The COVID-19 (coronavirus) pandemic has led the authorities – after initially rather cautious reactions – to take various measures at an unprecedented rate, particularly at the federal level, but also in the cantons. These measures involve major interventions affecting the population and companies. This briefing provides an overview of existing and possible future measures to combat the pandemic in Switzerland, their legal ramifications as well as legal options for those affected to defend themselves against the measures imposed or to demand compensation for the loss or damage they have suffered.

Existing Measures

At the Federal Level

On 25 February 2020, the new coronavirus SarsCcV-2 was first detected in Switzerland in a person from the Canton of Ticino.
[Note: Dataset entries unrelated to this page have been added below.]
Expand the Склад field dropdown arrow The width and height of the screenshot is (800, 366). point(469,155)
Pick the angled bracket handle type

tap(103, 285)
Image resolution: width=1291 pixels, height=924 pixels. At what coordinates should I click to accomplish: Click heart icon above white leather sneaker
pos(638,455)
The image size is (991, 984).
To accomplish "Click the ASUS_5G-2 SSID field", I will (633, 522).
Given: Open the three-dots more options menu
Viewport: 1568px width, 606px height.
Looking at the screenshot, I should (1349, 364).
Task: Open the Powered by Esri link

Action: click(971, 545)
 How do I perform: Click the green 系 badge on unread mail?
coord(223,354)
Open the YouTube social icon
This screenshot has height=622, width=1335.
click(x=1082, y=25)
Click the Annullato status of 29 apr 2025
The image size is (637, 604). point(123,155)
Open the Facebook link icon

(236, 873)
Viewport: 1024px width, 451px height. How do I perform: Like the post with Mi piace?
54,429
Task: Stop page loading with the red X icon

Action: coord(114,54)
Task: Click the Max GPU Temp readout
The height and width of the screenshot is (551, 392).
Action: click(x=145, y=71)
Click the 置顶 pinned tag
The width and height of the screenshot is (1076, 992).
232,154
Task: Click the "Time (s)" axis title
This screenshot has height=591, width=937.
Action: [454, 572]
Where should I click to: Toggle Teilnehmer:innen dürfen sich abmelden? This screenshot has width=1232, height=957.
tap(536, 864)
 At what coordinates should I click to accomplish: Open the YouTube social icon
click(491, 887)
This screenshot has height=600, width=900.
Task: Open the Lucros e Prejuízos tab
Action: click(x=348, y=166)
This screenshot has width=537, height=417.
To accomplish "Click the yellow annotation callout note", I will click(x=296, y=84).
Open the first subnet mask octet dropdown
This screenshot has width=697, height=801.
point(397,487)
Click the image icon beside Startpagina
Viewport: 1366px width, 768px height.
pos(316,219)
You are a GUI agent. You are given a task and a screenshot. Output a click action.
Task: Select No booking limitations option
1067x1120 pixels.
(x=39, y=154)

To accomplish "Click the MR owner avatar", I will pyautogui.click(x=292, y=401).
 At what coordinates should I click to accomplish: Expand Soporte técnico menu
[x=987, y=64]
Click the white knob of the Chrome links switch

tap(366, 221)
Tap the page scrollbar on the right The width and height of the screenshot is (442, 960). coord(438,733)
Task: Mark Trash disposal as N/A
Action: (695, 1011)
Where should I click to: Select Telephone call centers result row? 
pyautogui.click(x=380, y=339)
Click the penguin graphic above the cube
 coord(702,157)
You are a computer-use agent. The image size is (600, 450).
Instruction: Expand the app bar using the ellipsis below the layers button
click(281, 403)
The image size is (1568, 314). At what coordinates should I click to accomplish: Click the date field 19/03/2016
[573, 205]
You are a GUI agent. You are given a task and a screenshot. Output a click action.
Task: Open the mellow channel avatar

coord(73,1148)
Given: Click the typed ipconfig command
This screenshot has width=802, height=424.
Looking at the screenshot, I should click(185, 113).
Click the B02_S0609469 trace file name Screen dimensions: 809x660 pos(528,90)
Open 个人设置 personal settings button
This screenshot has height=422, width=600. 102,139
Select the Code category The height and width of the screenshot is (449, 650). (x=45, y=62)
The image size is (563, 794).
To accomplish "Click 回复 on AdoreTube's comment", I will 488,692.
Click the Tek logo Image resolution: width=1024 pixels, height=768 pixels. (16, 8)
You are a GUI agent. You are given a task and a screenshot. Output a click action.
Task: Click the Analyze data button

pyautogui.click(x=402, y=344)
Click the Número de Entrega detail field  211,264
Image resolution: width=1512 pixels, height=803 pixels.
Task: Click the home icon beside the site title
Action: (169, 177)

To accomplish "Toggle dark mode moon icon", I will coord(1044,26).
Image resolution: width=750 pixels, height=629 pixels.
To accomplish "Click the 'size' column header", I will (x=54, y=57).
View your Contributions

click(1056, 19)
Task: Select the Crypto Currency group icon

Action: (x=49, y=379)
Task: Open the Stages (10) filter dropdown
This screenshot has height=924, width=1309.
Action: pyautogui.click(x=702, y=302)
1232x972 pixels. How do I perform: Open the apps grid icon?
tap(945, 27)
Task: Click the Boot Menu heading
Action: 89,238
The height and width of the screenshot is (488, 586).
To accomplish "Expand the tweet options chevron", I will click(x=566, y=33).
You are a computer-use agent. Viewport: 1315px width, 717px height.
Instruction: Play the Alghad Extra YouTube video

At its extraordinary meeting of 28 February 2020, the Federal Council classified what was happening in Switzerland as a so-called special situation in accordance with art. 6 of the Epidemics Act (EpG). This allows the Federal Council, after consultation with the cantons, to order measures which are normally the responsibility of the cantons. In particular, the Federal Council placed an immediate ban on major events with more than 1'000 people in attendance. On 13 March 2020, the Federal Council issued the COVID-19-Ordinance 2 (COVID-19-Vo II) on the basis of the EpG, which has since been revised twelve times and is currently in force under the version dated 4 April 2020 up to and including 13 September 2020 (unless withdrawn or modified beforehand). On 16 March 2020, the Federal Council also reclassified developments in Switzerland as an extraordinary situation pursuant to art. 7 EpG. This provision is a concretisation of the constitutional emergency powers according to art. 185 para. 3 of the Federal Constitution (BV). It allows the Federal Council to order uniform measures for the entire country or for parts of the country. The COVID-19-Vo II includes various measures to reduce the risk of transmission and to combat COVID-19, in particular:

  • General ban on entry into Switzerland for persons without Swiss citizenship or other residence titles (e.g. residence permit, cross-border commuter permit or freedom of movement entitlement and professional reasons for entry);
  • Channelling air traffic for the transport of passengers from abroad at the three major national airports airports and closure of small border crossings at the discretion of the Federal Customs Administration;
  • Requirement of a SECO export licence for certain protective equipment (e.g. protective goggles, masks and clothing) and important medical goods (e.g. anaesthetics and muscle relaxants), except, in particular, for exports (i) to EU member states, Norway, Iceland, the United Kingdom and certain other countries, provided reciprocity is granted; or (ii) for personal use;
  • Various measures to ensure the supply of essential medical goods (certain active substances such as insulin or morphine, medical devices such as respirators or COVID-19 tests, and personal protective equipment and other equipment such as hygiene masks or hand disinfectants), in particular:
    • Obligation of the cantons to report their current stocks;
    • Procurement and pre-financing of important medical goods by the federal government to support the supply of the cantons, non-profit organisations and third parties (e.g. laboratories and pharmacies);
    • Allocation of important medical goods to the cantons at their request;
    • Confiscation of important medical goods from cantons, public health facilities or companies in return for payment of the purchase price if procurement cannot be guaranteed;
    • Production orders for important medical goods, if procurement cannot be guaranteed otherwise;
    • Certain exemptions from the licensing requirements for drugs manufactured for the treatment of COVID-19 (e.g. Remdesivir) or containing certain active ingredients (e.g. insulin or morphine); exemptions from the import requirements of drugs for the treatment of COVID-19;
    • Exceptional authorisations for the placing on the market and putting into service of medical devices without conformity assessment, provided that they serve (in conjunction with other conditions) to prevent and combat coronavirus.
  • Prohibition of all face-to-face events at schools, universities and other educational establishments;
  • General ban on public and private events and closure of publicly accessible facilities (with the exception of grocery stores, post offices, banks and other important institutions);
  • Prohibition of gatherings of more than five people in public places;
  • Prohibition directed at health care facilities (in particular hospitals, medical practices and dental practices) from carrying out non-urgent medical examinations and treatments;
  • Instruction to particularly vulnerable persons (i.e. over 65 years of age or with certain pre-existing health issues) to stay at home and avoid crowds;
  • Criminal sanctions: (i) imprisonment of up to three years or a fine for deliberate violation of the ban on public or private events, (ii) fines for violation of the ban on gatherings of more than five persons, for violation of the ban on the export of protective equipment and important medical goods without a licence, and for crossing a border at a closed border crossing.